Good Evening all. I've been spending more time At the Fribo site since I know for a fact I have that. I had yet another MRI (of the knee this time), and again everything came back negative. I have a titer of 1:40, which is nothing I know. I did show positive for the hla-b27 protein. I have widespread pain. So what do I have?? Do I have anything?? I'm sick and tired of not having any answers. I'm thinking maybe its all in my head. I'm just venting and feeling sorry for myself.
-rosie
I know the process of figuring out what’s happening is annoying and frustrating. You know your body better than anyone else. Keep fighting until you get answers. It may take a while (took me three years) but don’t give up. I hope you get some answers soon
Hi
You can vent all you wants too. I suppose you can feel sorry fo self and I don't mean to be mean but it won't help. When I was diagnosed with SLE 1 1/2 year ago I had a" pity party" for two days and then I decided that wasn't going to do me any good mentally or physically. Try to stay positive.
"don't be mad with me"
Cindy
Hi Rosie
Its not all in your head - fibro and lupus go hand in hand many times.
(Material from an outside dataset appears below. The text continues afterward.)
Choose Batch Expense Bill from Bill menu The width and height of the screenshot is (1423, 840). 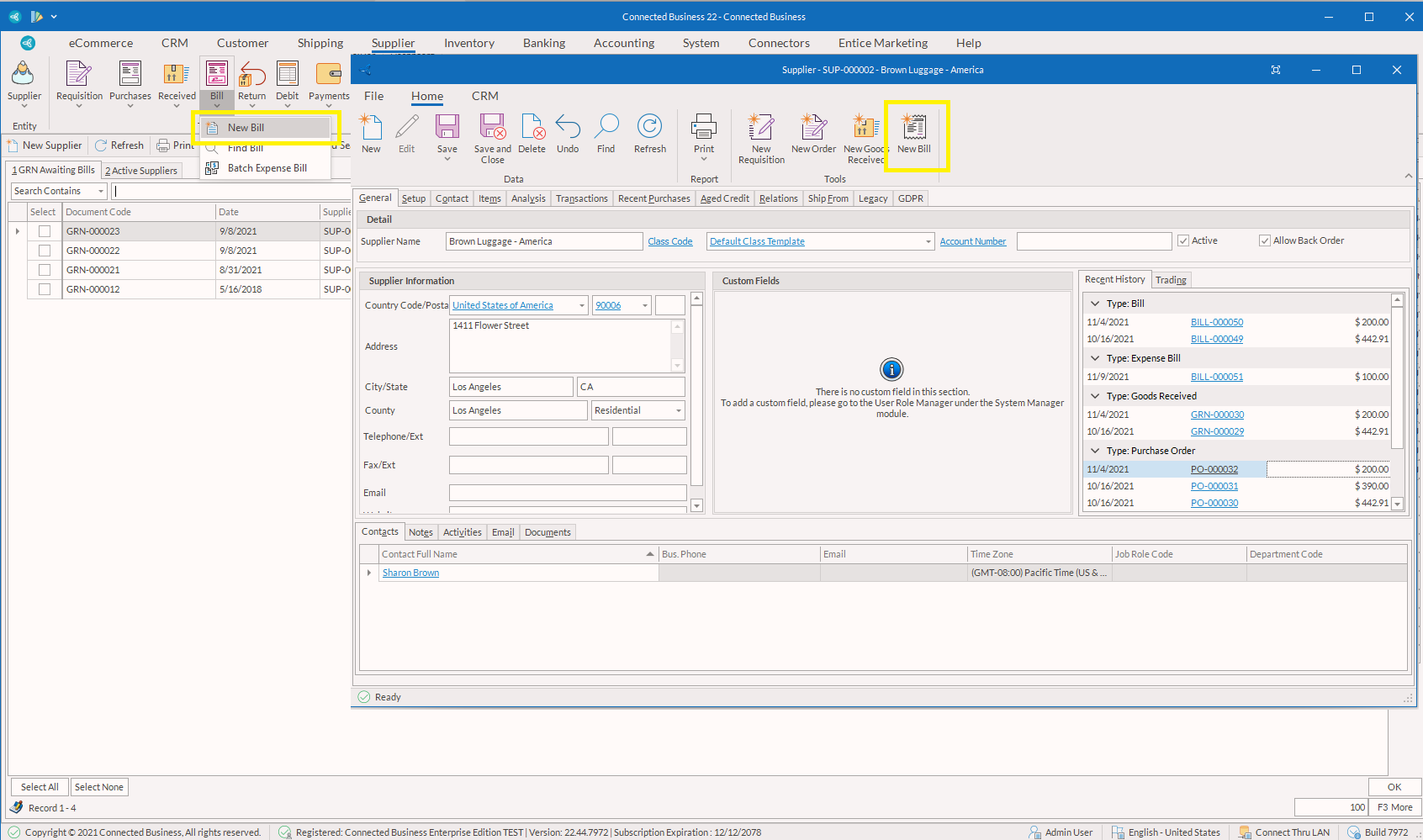[267, 168]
Treat yourself as if you have Lupus - diagnosis or not. You know how you feel and you know your pain -
Rosie
I have been where you are and look at it this way. The treatment for Fibro is most often times the same treatment for lupus. So you are treated the underline causes of the disease anyway. I agree, don’t stop until you get some answers. You know your body the best. My suggestion is to stay with the same doctor for a while and let them see what you are struggling with. Sometime they have to see it with their own eyes before they will give you a dx. Just be your own advocate with your symptoms. My titter was the same as yours, only one time, and has been negative ever since. I also have a negative ANA. But I have both cutaneous and Systemic lupus and have had it since I was 17, but only got dx 7 years ago! Yes the journey can be very frustrating along the way!
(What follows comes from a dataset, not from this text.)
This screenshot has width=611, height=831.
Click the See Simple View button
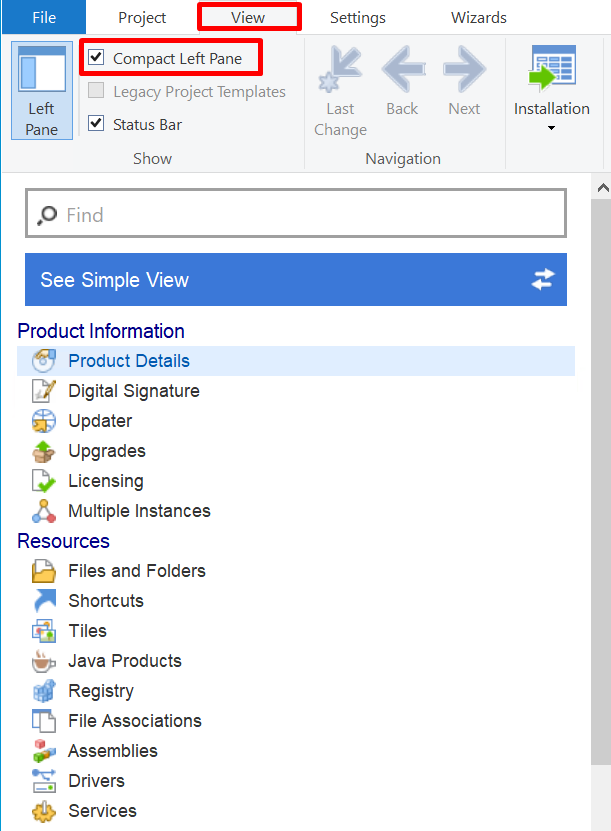(x=295, y=280)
Just keep fighting for answers!
I'm not mad with you :) You're right, the pity party won't help. Just something I had to do to get over it, I guess. Thanks for your concern.
freightliner said:
Hi
You can vent all you wants too. I suppose you can feel sorry fo self and I don't mean to be mean but it won't help. When I was diagnosed with SLE 1 1/2 year ago I had a" pity party" for two days and then I decided that wasn't going to do me any good mentally or physically. Try to stay positive.
"don't be mad with me"
Cindy
Hi nates tired mom
I thought after I wrote that that I shouldn't have.
didn't think it come out the way I meant to. I'm glad you were not offended.
Cindy
Hello, don't get discouraged ? that's what the devil /satan want you to do !! DON'T !!! it is okay to vent here we are always here 24/7/365 at anytime . Buckle down and take the ride , it is bumpie . In time you will have the results that you can deal with , just keep the FAITH of Jehovah (God) , he has your hand or your high power ...Think positive ??? Hold your head high and hold your pride .... Beverly L.
Hi! I also have the b27 protein and pain and various others. Doctors are still not sure what it is and it has been the worst part of this journey. I was originally at kaiser and they said i had ‘seronegative arthritis,’ i left there and i went to fancy doctors and i found i gad ankylosing spondylitis and lupus. Long story but i left the fancy doctors and went back to kaiser and now being told probably not lupus. Ugh!! So now ive settled that despite the doctors disagreement, i feel with my own research, feelings, and talking to others, i believe i have lupus. No matter the diagnosis my treatment will be similiar and i need to take care of myself all the same. We all need moments of feeling for ourselves. Going through this is hard! Take care, and i hope the doctors are able to get closer to diagnosis.